Die „Welt am Sonntag“ warf unter anderem die Frage auf, warum sich Heise nicht sofort eingeschlossen habe, als er den Maskierten durch den Türspalt sah, und warum er nicht die von dem Täter abgelegte Pistole an sich genommen habe. Er habe eine „Aversion gegen Waffen“, wehrte sich Heise, außerdem hätten die Polizisten ihn für den Attentäter halten können.

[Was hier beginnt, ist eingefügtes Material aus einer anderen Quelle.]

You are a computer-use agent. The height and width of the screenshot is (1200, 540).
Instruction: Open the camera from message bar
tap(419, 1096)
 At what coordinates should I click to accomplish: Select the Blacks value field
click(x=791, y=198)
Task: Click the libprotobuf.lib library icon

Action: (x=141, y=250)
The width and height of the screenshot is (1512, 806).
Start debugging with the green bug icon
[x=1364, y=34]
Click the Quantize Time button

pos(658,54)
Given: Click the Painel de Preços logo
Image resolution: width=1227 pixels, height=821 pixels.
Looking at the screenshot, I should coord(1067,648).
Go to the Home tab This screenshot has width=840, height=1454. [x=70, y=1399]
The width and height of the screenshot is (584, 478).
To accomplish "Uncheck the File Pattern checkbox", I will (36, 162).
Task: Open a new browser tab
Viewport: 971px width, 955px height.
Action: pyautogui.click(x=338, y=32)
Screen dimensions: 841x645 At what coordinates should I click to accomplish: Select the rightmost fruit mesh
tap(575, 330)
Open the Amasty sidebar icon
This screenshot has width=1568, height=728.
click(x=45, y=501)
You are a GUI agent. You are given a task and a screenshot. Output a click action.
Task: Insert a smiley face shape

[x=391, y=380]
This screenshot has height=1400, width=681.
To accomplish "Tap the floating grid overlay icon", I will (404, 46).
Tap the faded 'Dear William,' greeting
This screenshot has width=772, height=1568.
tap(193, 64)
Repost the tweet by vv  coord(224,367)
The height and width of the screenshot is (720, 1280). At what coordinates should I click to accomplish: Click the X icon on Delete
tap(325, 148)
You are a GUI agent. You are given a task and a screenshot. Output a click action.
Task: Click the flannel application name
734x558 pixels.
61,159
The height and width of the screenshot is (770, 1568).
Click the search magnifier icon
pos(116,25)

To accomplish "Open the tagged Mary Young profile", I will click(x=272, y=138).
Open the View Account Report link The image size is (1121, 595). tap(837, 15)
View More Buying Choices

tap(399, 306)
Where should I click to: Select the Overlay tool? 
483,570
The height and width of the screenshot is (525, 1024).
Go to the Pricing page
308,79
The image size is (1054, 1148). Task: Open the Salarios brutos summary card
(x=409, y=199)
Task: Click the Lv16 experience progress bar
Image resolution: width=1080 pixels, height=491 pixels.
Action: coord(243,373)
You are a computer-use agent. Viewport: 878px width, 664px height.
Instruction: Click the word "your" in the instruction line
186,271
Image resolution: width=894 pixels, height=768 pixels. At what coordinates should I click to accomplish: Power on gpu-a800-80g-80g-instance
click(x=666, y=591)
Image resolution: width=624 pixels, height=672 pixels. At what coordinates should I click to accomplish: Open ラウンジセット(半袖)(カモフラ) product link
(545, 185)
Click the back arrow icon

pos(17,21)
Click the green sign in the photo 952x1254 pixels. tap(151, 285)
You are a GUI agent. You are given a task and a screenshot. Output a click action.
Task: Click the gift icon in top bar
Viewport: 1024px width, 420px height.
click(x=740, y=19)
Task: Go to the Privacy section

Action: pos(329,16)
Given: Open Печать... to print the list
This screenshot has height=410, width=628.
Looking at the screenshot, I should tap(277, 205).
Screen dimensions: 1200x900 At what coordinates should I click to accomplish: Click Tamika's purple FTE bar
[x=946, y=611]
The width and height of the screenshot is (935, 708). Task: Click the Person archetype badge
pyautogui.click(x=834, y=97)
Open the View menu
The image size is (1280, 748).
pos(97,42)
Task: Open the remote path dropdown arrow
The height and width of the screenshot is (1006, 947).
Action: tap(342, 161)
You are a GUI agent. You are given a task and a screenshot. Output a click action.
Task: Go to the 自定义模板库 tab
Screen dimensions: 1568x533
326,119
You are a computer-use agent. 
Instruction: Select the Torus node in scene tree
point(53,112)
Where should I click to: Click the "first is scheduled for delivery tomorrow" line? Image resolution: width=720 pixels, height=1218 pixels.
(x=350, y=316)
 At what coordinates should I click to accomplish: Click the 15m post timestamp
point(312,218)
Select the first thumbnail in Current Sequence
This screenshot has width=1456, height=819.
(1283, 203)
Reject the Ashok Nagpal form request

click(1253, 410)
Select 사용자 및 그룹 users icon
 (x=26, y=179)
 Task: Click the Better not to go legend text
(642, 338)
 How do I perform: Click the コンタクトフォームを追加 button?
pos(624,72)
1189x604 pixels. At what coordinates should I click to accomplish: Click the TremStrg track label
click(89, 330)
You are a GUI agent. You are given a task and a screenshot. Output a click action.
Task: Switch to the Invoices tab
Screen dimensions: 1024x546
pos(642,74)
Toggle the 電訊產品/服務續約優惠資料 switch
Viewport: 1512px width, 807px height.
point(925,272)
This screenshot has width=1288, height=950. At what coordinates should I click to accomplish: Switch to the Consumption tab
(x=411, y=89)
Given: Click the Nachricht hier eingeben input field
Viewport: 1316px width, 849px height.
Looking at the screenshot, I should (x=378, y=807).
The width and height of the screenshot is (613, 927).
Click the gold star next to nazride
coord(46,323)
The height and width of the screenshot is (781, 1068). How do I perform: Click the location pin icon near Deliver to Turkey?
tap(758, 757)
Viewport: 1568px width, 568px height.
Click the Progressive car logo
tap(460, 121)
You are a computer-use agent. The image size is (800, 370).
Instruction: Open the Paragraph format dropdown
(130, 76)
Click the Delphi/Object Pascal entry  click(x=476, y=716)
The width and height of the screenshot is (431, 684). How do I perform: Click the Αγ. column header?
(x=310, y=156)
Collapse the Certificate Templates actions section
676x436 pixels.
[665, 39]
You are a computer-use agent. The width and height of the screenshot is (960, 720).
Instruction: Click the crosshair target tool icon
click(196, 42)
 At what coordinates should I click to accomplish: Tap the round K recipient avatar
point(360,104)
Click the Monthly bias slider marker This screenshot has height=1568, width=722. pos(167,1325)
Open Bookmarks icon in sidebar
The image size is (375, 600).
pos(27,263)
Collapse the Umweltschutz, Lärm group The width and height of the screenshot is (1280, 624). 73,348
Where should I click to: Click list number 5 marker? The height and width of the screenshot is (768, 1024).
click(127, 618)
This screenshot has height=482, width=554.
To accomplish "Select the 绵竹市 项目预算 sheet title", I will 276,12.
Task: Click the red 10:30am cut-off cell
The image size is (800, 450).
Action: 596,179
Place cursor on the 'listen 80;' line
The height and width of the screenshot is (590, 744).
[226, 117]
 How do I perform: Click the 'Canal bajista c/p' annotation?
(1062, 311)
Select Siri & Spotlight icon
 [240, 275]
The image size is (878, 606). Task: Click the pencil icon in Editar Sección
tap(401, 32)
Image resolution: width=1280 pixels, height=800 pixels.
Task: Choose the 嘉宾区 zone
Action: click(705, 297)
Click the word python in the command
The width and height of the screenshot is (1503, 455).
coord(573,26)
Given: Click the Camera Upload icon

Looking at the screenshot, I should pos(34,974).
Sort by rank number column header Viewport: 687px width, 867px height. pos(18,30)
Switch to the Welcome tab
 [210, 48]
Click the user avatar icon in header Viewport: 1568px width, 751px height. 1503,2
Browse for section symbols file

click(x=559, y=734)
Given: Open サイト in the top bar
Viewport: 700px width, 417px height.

Er wisse nicht, warum er Steinhäuser aufgefordert habe, die Waffe wieder an sich zu nehmen. „Fragen Sie mich das noch mal, wenn ich im Jenseits bin und und das zweite Gesicht habe.“
„Weiß nicht, wie ich weiter leben soll“
Oberbürgermeister Ruge erklärte sich die Anfeindungen mit der sehr nach außen gekehrten Art des Lehrers. „Er ist halt so, wie er ist.“
Heise berichtete, nach dem Massaker vom 26. April sei für ihn der Alltag zur Hölle geworden. „Wie ich weiterleben soll, weiß ich nicht. Mir wird zu übel mitgespielt“, sagte Heise der Zeitung. Zeige er sich in der Öffentlichkeit, werde er bespuckt. Beim Gang zum Bäcker beschimpfe man ihn. Telefonisch sei ihm dreimal mit dem Tod gedroht worden. „Ich bin auf der Flucht“, sagte Heise.